• **Material for this exercise**:

+++

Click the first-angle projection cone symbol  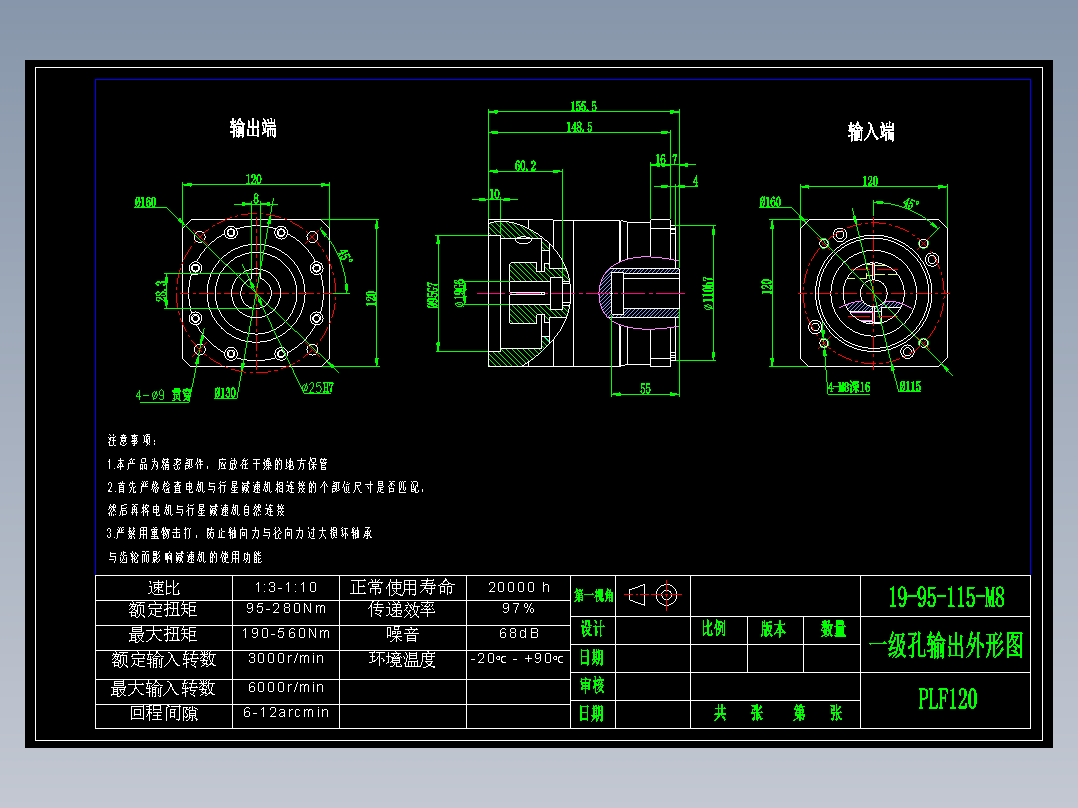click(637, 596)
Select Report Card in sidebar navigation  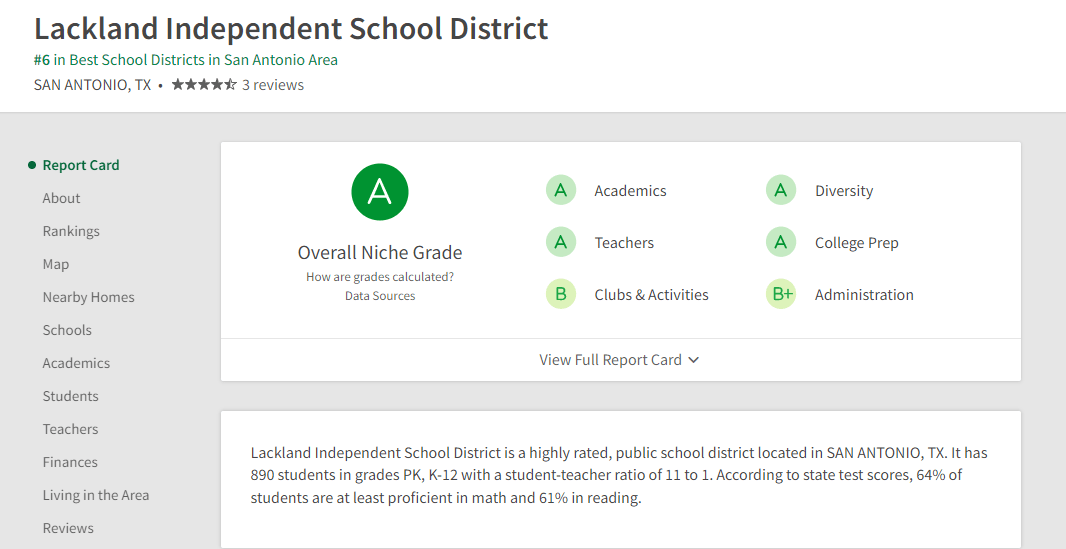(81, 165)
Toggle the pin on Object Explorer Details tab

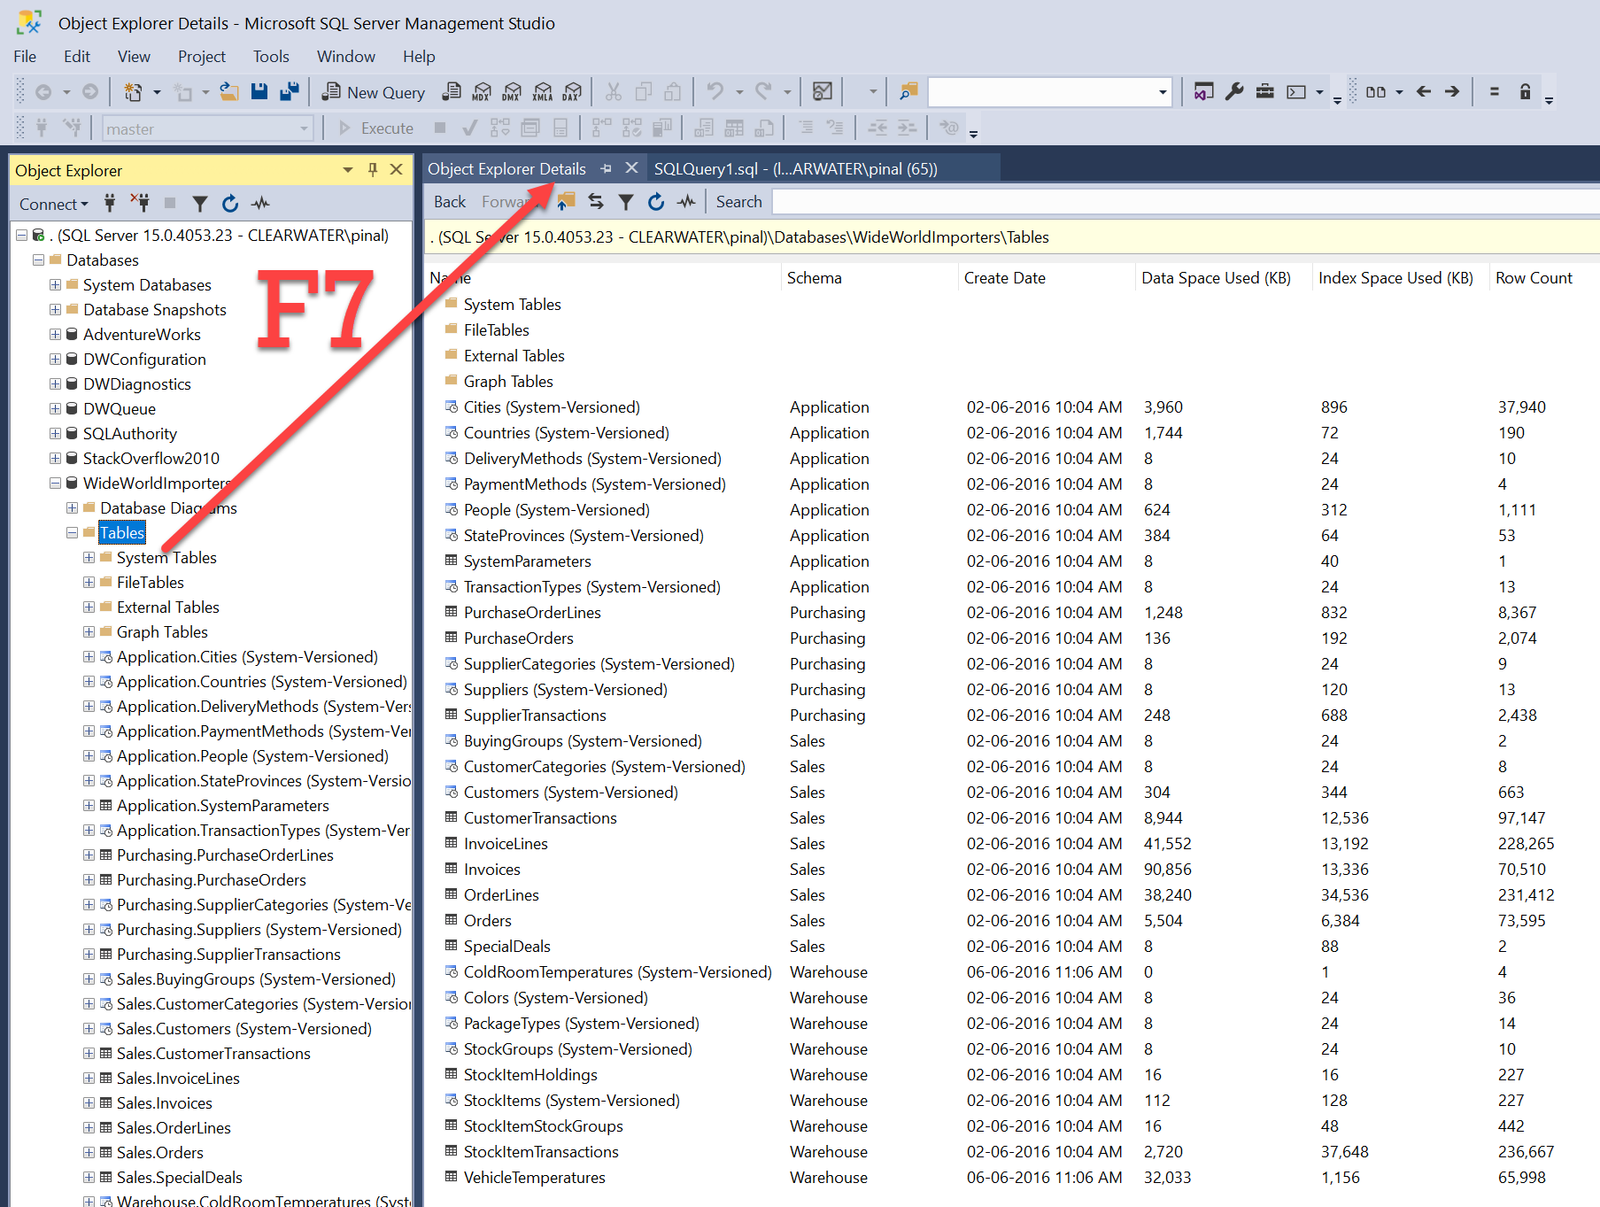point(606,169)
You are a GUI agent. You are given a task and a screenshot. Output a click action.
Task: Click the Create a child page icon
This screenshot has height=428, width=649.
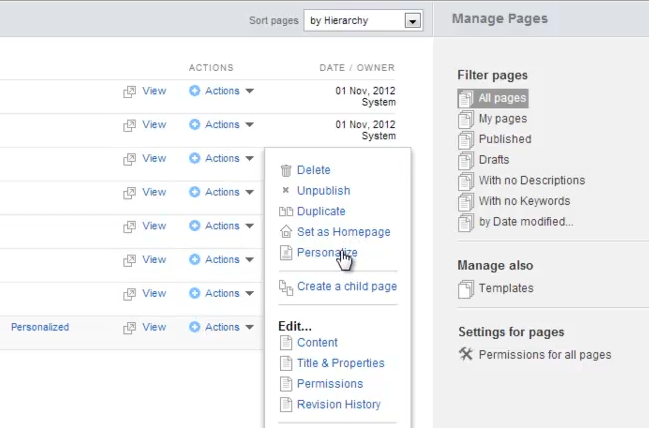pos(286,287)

+++

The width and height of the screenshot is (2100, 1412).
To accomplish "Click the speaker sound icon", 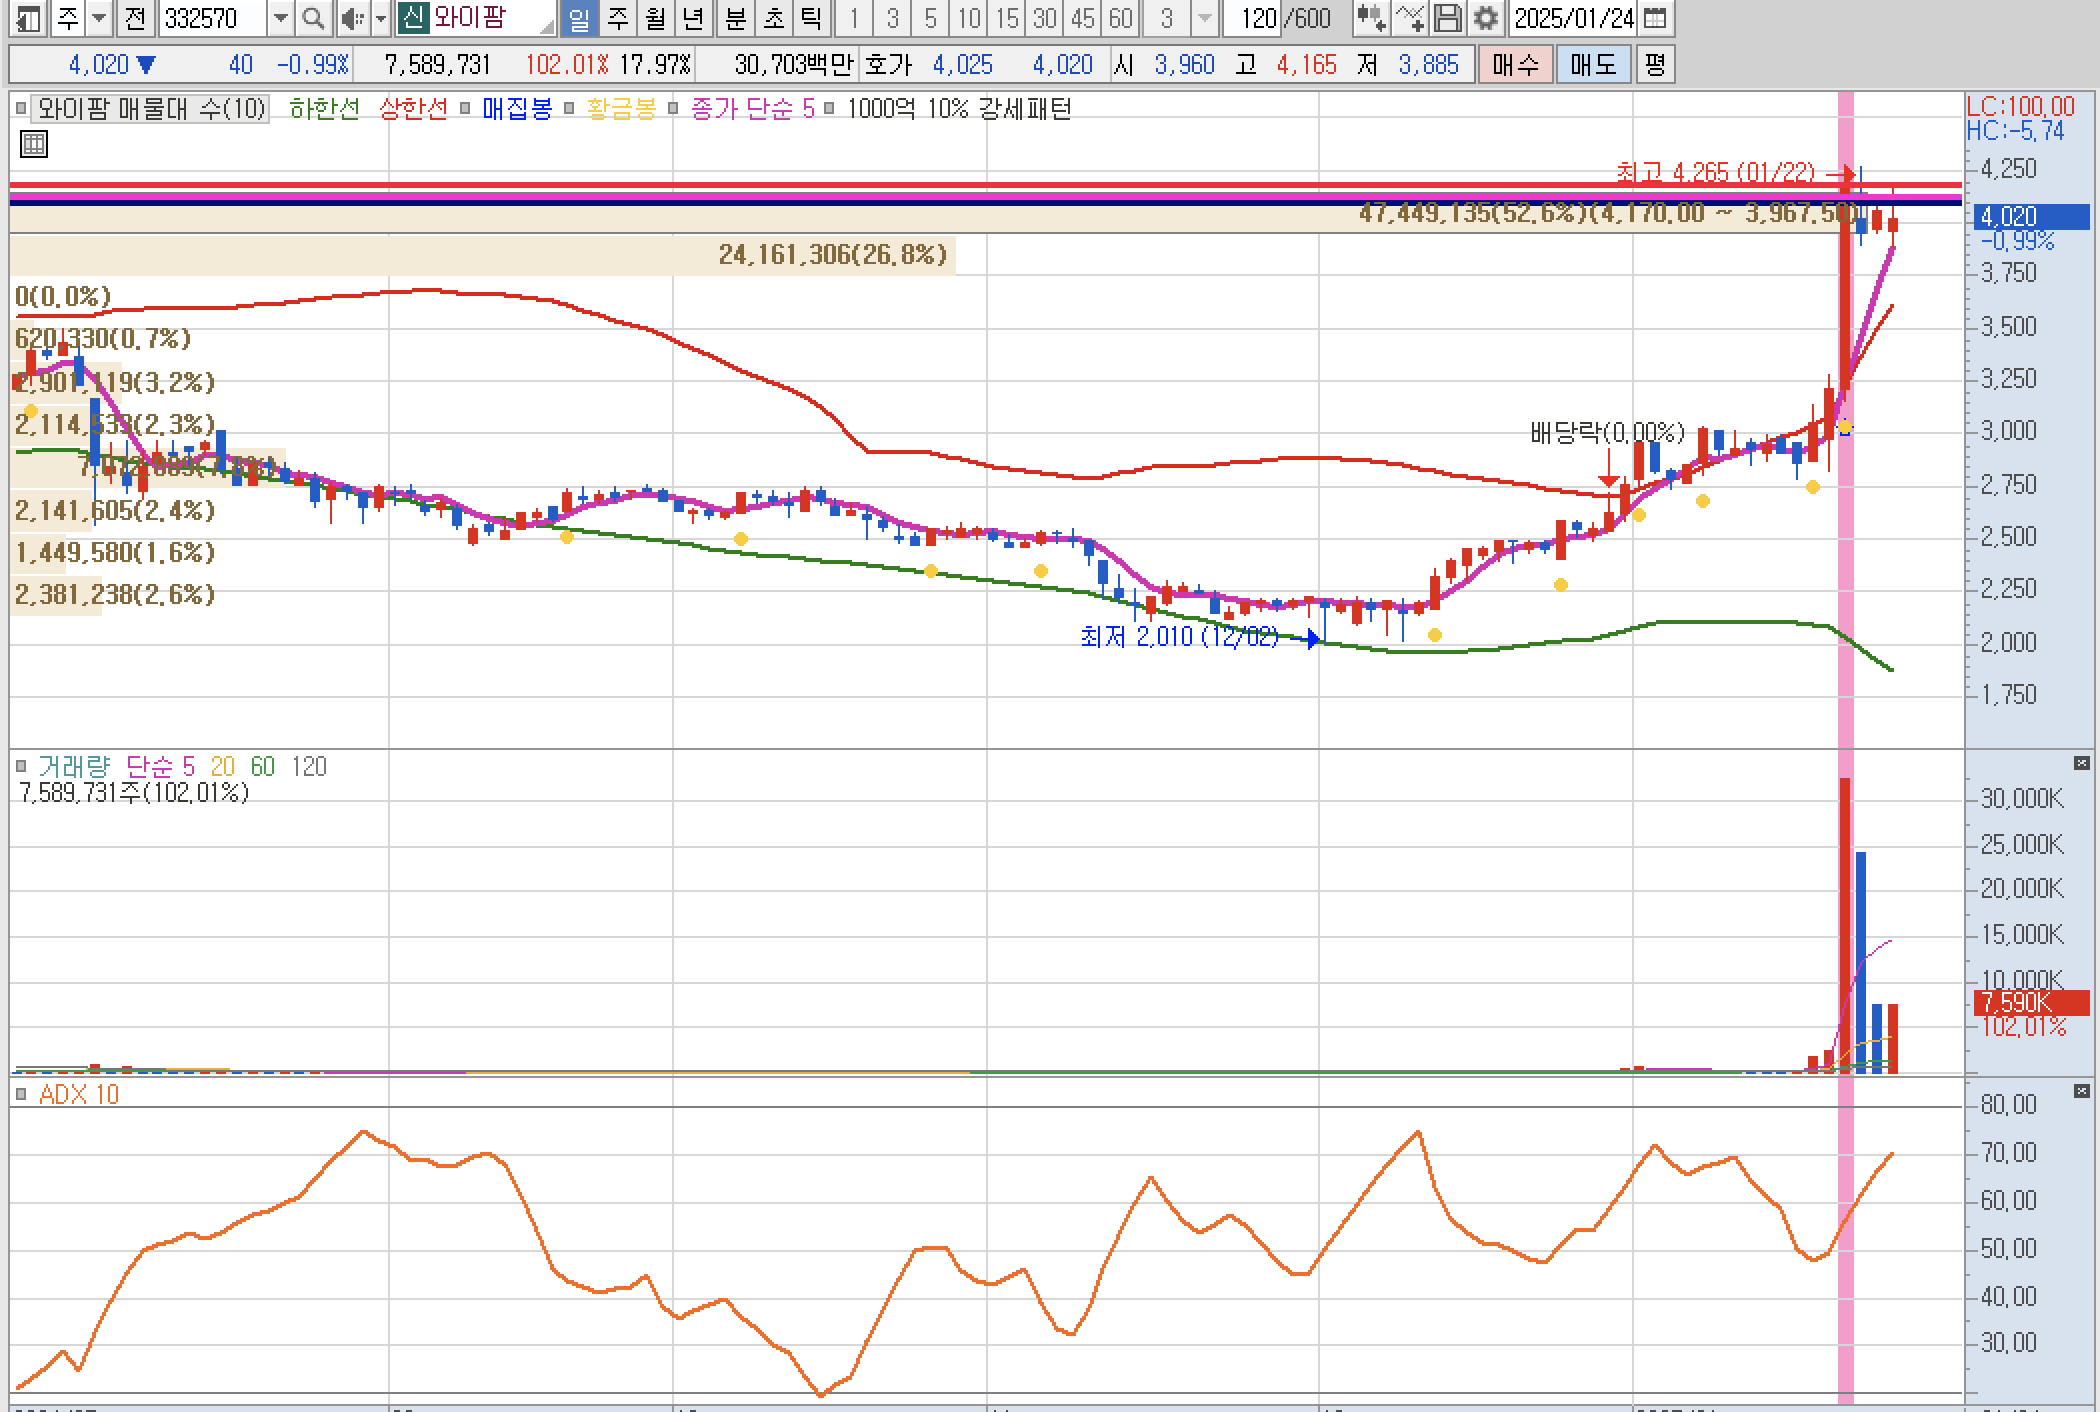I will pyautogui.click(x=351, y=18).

+++

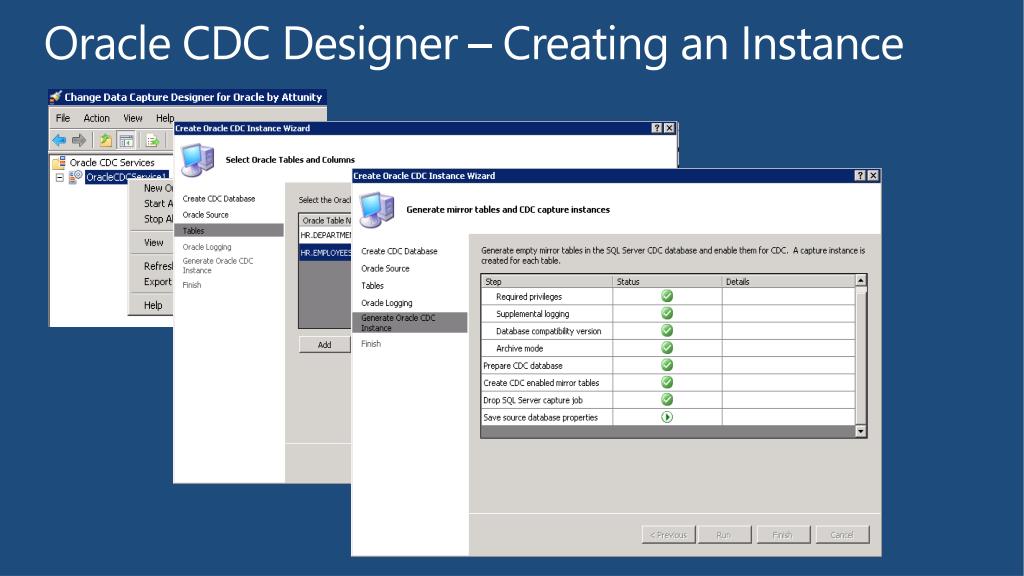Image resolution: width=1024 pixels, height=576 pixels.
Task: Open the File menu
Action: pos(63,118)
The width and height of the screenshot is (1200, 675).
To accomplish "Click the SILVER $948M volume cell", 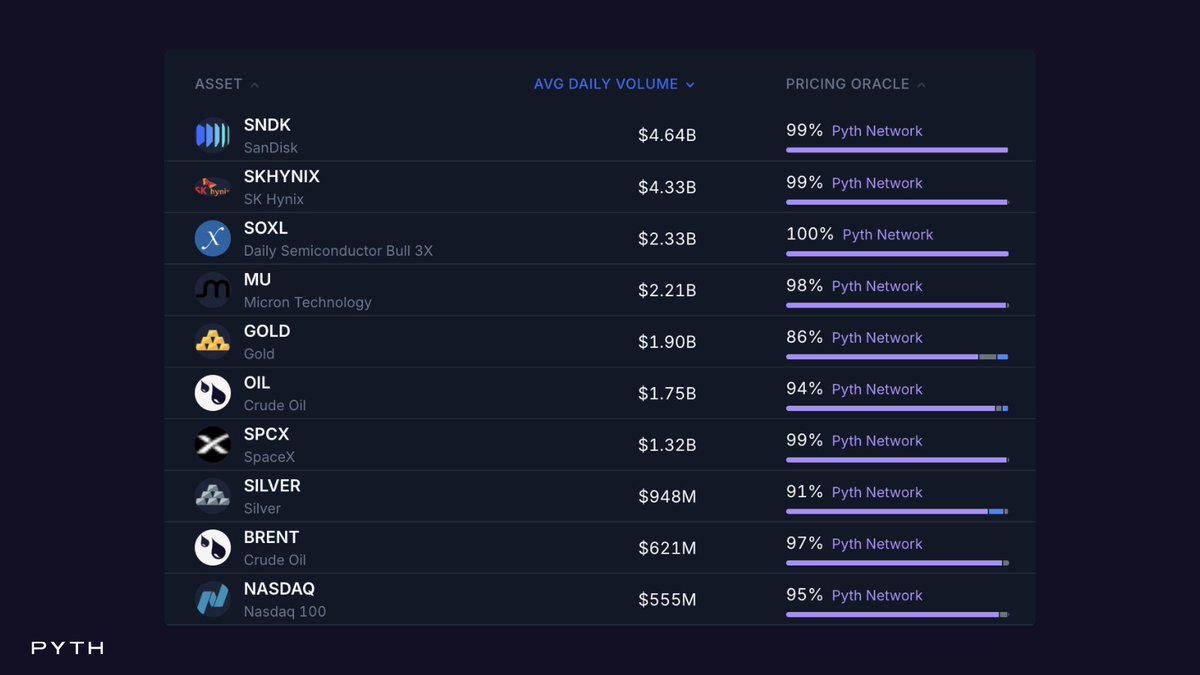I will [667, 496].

+++

• **Problem to solve**: Arrange the rows as a numbered list, beginning at the line that has "Toggle the pin on Object Explorer Details tab" and stopping after the line that has "pos(286,287)". Skip blank lines and leave the pictures out.

• **Task output**:
1. Toggle the pin on Object Explorer Details tab
2. point(606,169)
3. You are a GUI agent. You are given a task and a screenshot. Output a click action.
4. Task: Click the Create a child page icon
5. This screenshot has height=428, width=649.
6. pos(286,287)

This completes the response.